November 11, 1918: Marshal Józef Piłsudski becomes Chief of State of the first Polish nation to have existed since Austria, Prussia, and Russia carved up the previous one in the “Third Partition” in 1795. The German and Austrian governments had formed a Polish Regency Council the previous year, and with Germany defeated, Austria-Hungary defeated and disintegrating, and Russia in chaos following its 1917 revolution, the council availed itself of the opportunity to declare independence in October 1918. Piłsudski, who in 1914 founded a military unit that would eventually grow into the “Polish Legions” and advance the Polish national cause through World War I, was the obvious choice as head of state. His appointment is considered the foundation of the modern Polish state and it’s therefore this date that’s commemorated every year as Polish Independence Day.

MIDDLE EAST
SYRIA
Syrian President Ahmed al-Sharaa’s White House visit on Monday did include an agreement for Syria to join the US-led anti-Islamic State coalition. However, according to a social media post from Syrian Information Minister Hamza al-Mustafa, “the agreement is political and until now contains no military components.” I’m not entirely clear on what that means given that there’s an inherent military component to what the coalition does, but this may be some sort of preliminary arrangement.
LEBANON
Israeli media is reporting that the Israeli military (IDF) is building a wall some two kilometers inside southern Lebanon around areas that it is still occupying a year into its alleged ceasefire with Hezbollah. This could of course simply be a temporary security measure…or it could reflect an intention to remain in place on the Lebanese side of the border indefinitely. There is some precedent for this sort of thing.
ISRAEL-PALESTINE
There are a few items of note:
Officials in Gaza said on Tuesday afternoon that the IDF had killed three people over the previous 24 hours. This presumably includes the two people it killed in Khan Younis on Monday but the circumstances of the third killing are unclear.

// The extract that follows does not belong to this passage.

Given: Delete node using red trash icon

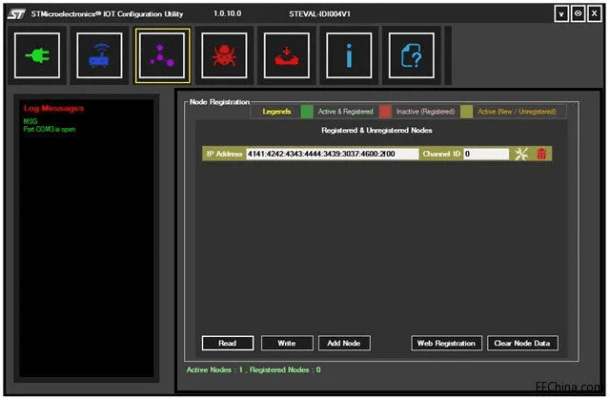Looking at the screenshot, I should [x=541, y=154].
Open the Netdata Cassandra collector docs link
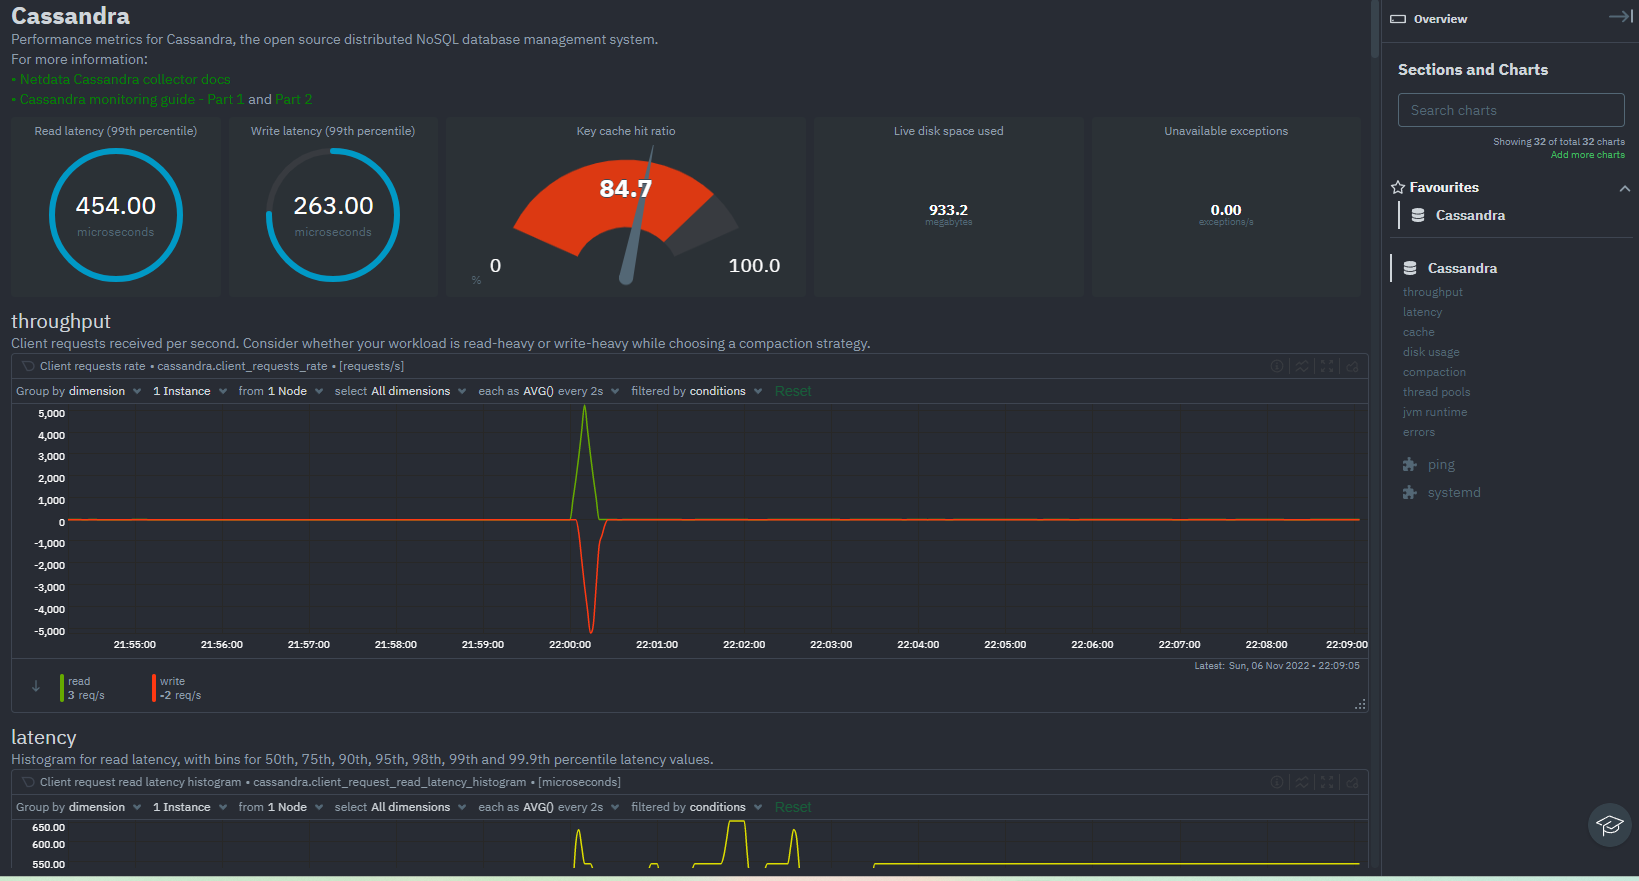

According to an official with Gaza’s power company “zero” electricity is reaching the territory a month into the ceasefire. Combined with continued obstructions to humanitarian aid this has left conditions inside Gaza extremely dire.

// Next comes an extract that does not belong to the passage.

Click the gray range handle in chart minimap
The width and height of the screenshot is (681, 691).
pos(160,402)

An Israeli settler mob swarmed into a town near the West Bank city of Tulkarm on Tuesday evening in one of the largest of what’s been a string of violent attacks. The United Nations reported late last week that October was the most violent month it’s recorded in the West Bank since it started keeping track in 2006, involving “at least 264” settler attacks on Palestinians. Over at American Prestige we interviewed journalist Jasper Nathaniel yesterday about the violence he personally experienced in the West Bank recently. I mention this because he brought up two urgent issues that readers may want to take up and so I’m including links for people to a) prod their representatives to protect the Palestinian village of Umm al-Khair from Israeli demolition orders and b) to support calls for the release of 16 year old Palestinian-American Mohammed Ibrahim from Israeli military detention.
Israeli Strategic Affairs Minister Ron Dermer resigned his position on Tuesday. Dermer’s role has been to serve as Prime Minister Benjamin Netanyahu’s consiglieri and he’s led past ceasefire negotiations on his boss’s behalf. This appears at least on its face to be a personal decision. Dermer took the job in late 2022 and says he’d promised his family at the time that he would not serve more than two years, so he’s now a year over that term.
YEMEN
Yemen’s Houthi movement has published a letter that it apparently sent to Hamas’s Qassam Brigades in which the head of its military wing, Yusuf Hassan al-Madani, indicates that the group has stopping attacking commercial shipping now that there’s a ceasefire at least nominally in place in Gaza. This may be as close to an official public acknowledgement that they’re standing down as the Houthis are willing to make. Their last definite attack targeted a cargo vessel in the Gulf of Aden in late September—a fire aboard a liquefied natural gas tanker in the same body of water last month appears to have been accidental.
IRAQ
Iraqi election officials are claiming that the turnout in Tuesday’s parliamentary vote was 55 percent. This would be shockingly high, given that turnout in 2021 dropped to 41 percent and one of Iraq’s most prominent political figures—Muqtada al-Sadr—boycotted this year’s vote. It is so shocking that I’m not sure it’s believable. There’s no indication yet as to the results.
ASIA
PAKISTAN
A suicide bomber killed at least 12 people in Islamabad on Tuesday. The Pakistani Taliban (TTP) claimed responsibility. The bomber apparently tried to enter a “court building” but detonated outside instead, probably reducing the casualty toll. Pakistani Prime Minister Shehbaz Sharif blamed the Indian government, as Pakistani officials are wont to do after these sorts of incidents. There may also be repercussions here for the ceasefire between Pakistan and Afghanistan, as Islamabad blames the Afghan Taliban for harboring TTP militants within that country’s borders.
INDIA
Police killed six Maoist Naxalite rebels in a clash in India’s Chhattisgarh state on Tuesday. The circumstances surrounding this incident aren’t entirely clear. The Indian government has pledged to end the Naxalite rebellion, which began in the 1960s, by March. The rebels announced back in September that they were suspending that rebellion but it’s possible that factions within the movement are not on board with that decision.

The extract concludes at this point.